12.1       If at any time any question, dispute or difference whatsoever shall arise between the Supplier and the Customer in relating to or in connection with the contract, either of them shall give to the other notice in writing that it requires such question, dispute or difference to be referred to the arbitration of a person to be agreed upon or, failing agreement within 14 days after the date of such notice, of some person to be appointed on the application of either party by the President for the time being of the Law Society pursuant to the Arbitration Act 1996.

13.           Intellectual Property Rights

13.1       All Intellectual Property Rights in or arising out of or in connection with the Services shall be owned by the Supplier.

13.2       The Customer is permitted to use the material on this Website for business use, but not for distribution or resale. The Customer promises that they will not share their login details for the Website with anyone outside of their business or resell or otherwise attempt to commercially benefit from the Website content.

14.           Indemnity from the Customer

14.1       The Customer hereby indemnifies and holds harmless the Supplier against:

14.1.1   all claims relating to the Services provided to the Customer in respect of any loss damage or expense sustained by any third party, save only in respect of death or personal injury caused by the negligence of the Supplier or any of its employees or agents; and

14.1.2   any costs or losses incurred by the Supplier directly or indirectly due to the Customer Default.

15.           Confidentiality

15.1      The Supplier and Customer agree to keep confidential the other’s Confidential Information unless required by law. The Supplier or Customer will not use or disclose the other’s Confidential Information for any purpose, other than to the extent necessary to perform its obligations or exercise its rights under these Terms.

16.           Miscellaneous

16.1       No waiver by the Supplier of any breach of contract by the Customer shall be considered as a waiver of any subsequent breach of the same or any other provision of the contract.

16.2       The parties agree to be bound by these terms, which they consider to be reasonable.  If any clause of these terms is held by any Court or competent authority as invalid or unenforceable in whole or in part the validity of the remainder of these terms and of the remainder of the provisions in question shall not be affected thereby.

16.3       The Customer shall not assign or transfer any contract to which these terms apply nor the benefit thereof to any person whatsoever.

16.4       These terms constitute the entire agreement and understanding of the parties and supersede any previous agreement or understanding between them relating to the subject matter of these terms. The Customer acknowledges that it has not relied on any statement, promise, representation, assurance or warranty made or given by or on behalf of the Supplier that is not set out in these terms.

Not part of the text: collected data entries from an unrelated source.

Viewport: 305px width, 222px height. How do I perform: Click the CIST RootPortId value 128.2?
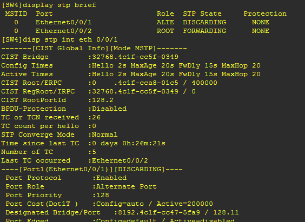coord(103,100)
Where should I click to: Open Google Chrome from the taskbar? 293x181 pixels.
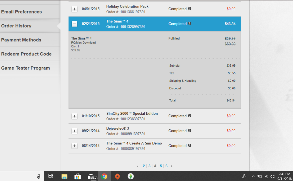(104, 176)
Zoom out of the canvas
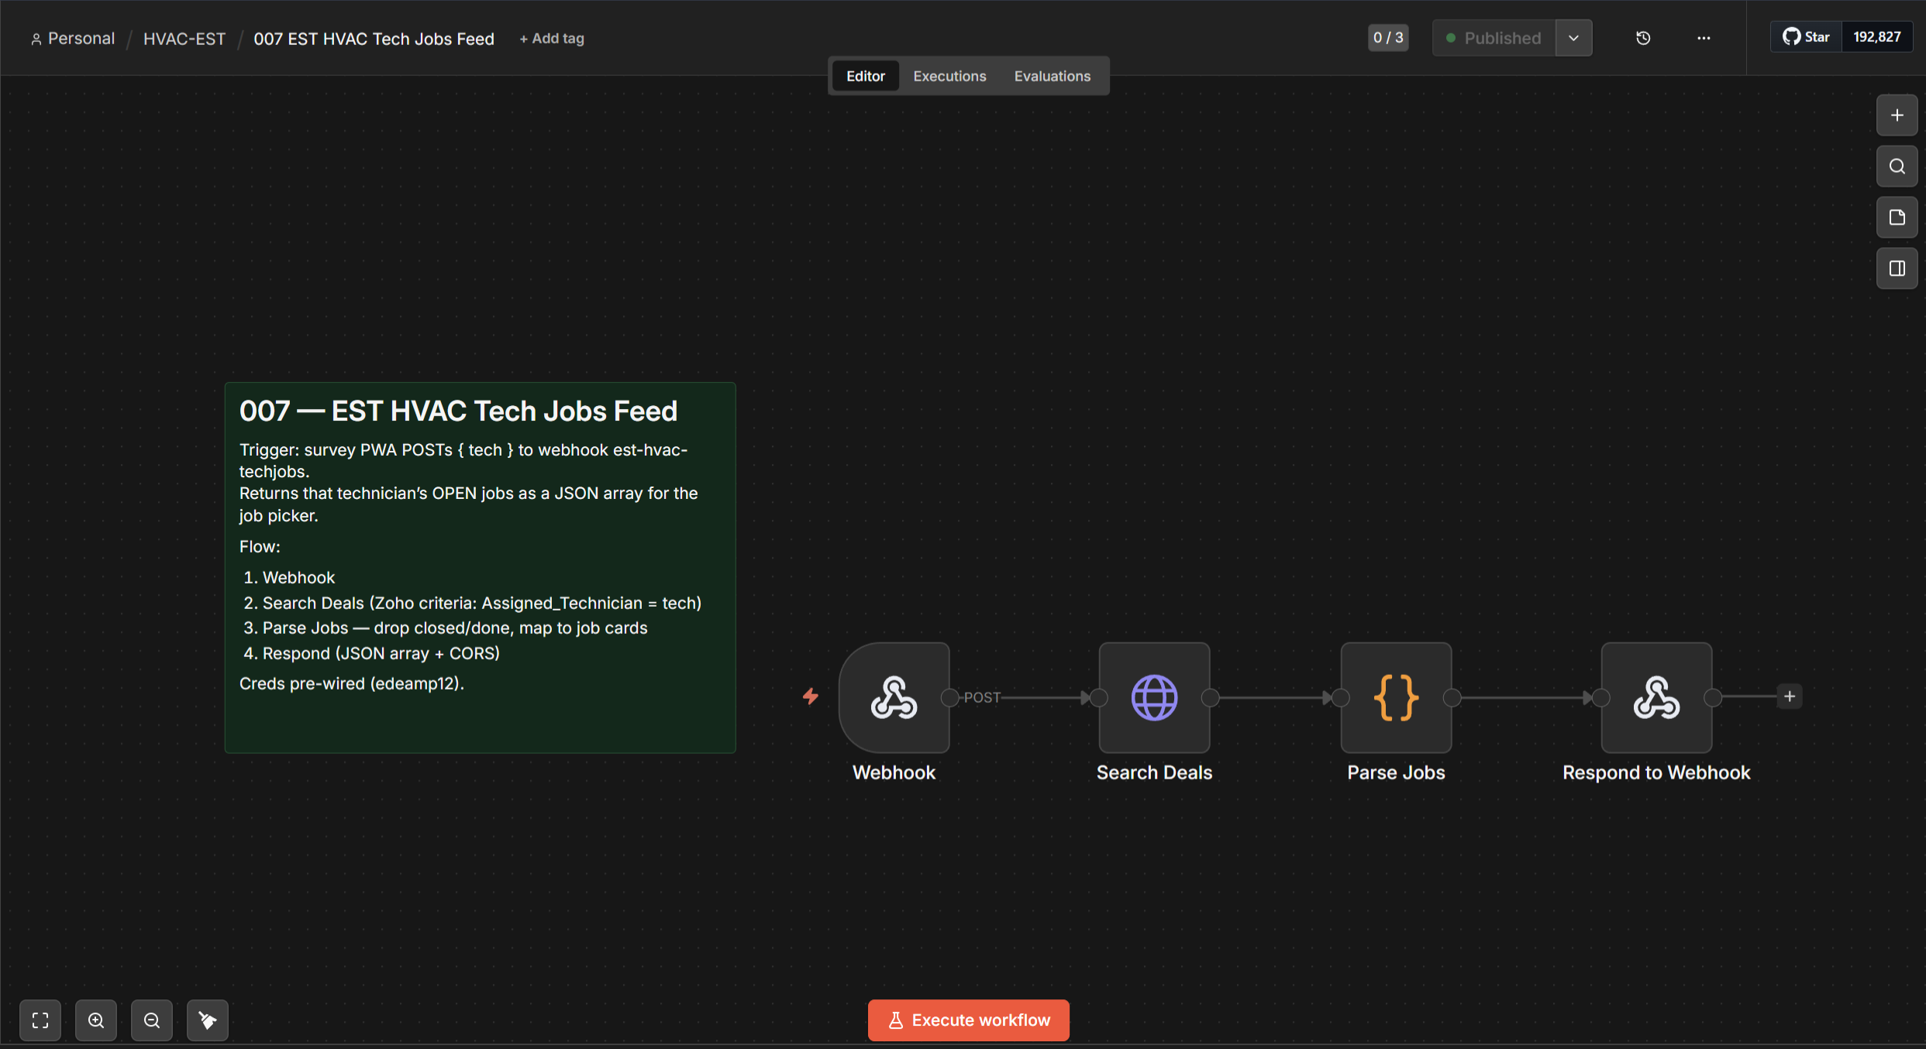 (x=152, y=1020)
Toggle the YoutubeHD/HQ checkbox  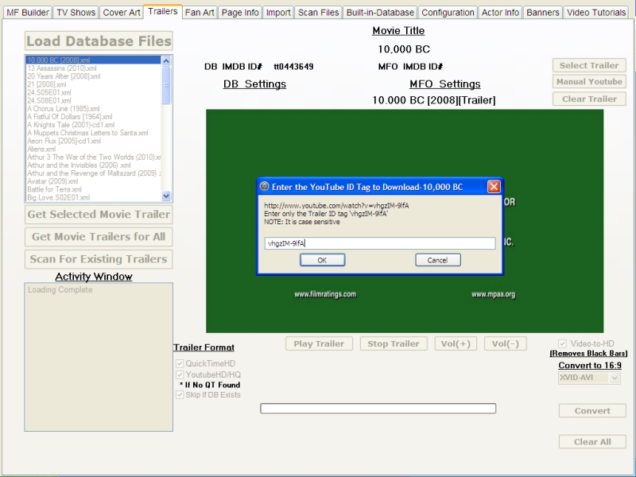(x=180, y=374)

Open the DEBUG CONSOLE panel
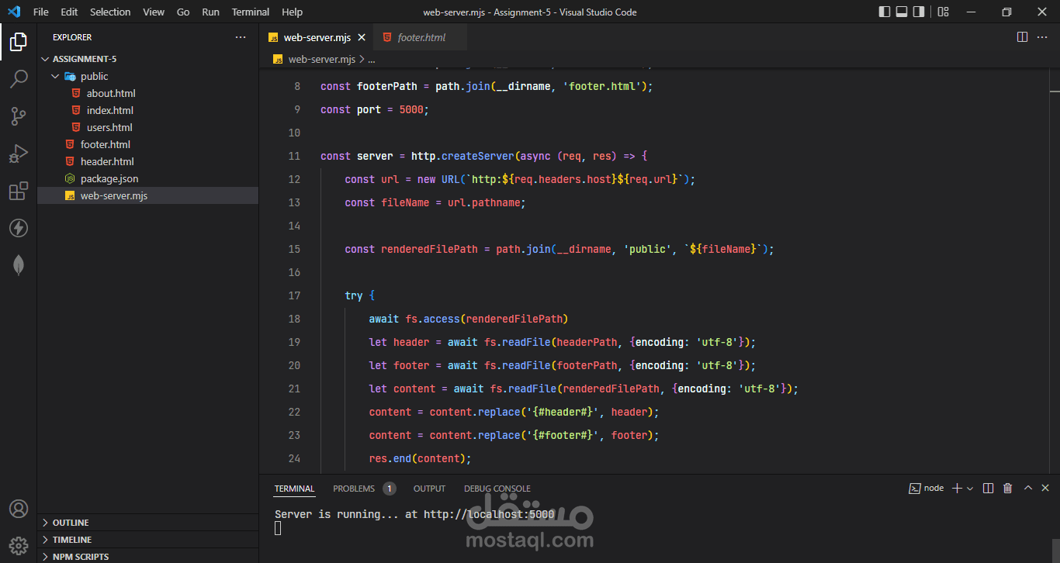[497, 488]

16.5       Any notice given under these terms must be in writing and delivered to the recipient at the address of (a) its registered office (in the case of a company) or (b) its principal place of business (in any other case), or at such other address as has been notified to the sender previously in writing for the purpose of this clause.

16.6       A notice given under these terms shall be validly served if sent by email.

16.7       A person who is not a party to these terms may not enforce any of its terms under the Contracts (Rights of Third Parties) Act 1999.

16.8       These terms shall be governed by and construed in accordance with the laws of England and each of the parties hereto submits to the exclusive jurisdiction of the English Courts as regards any claim or matter arising under these terms.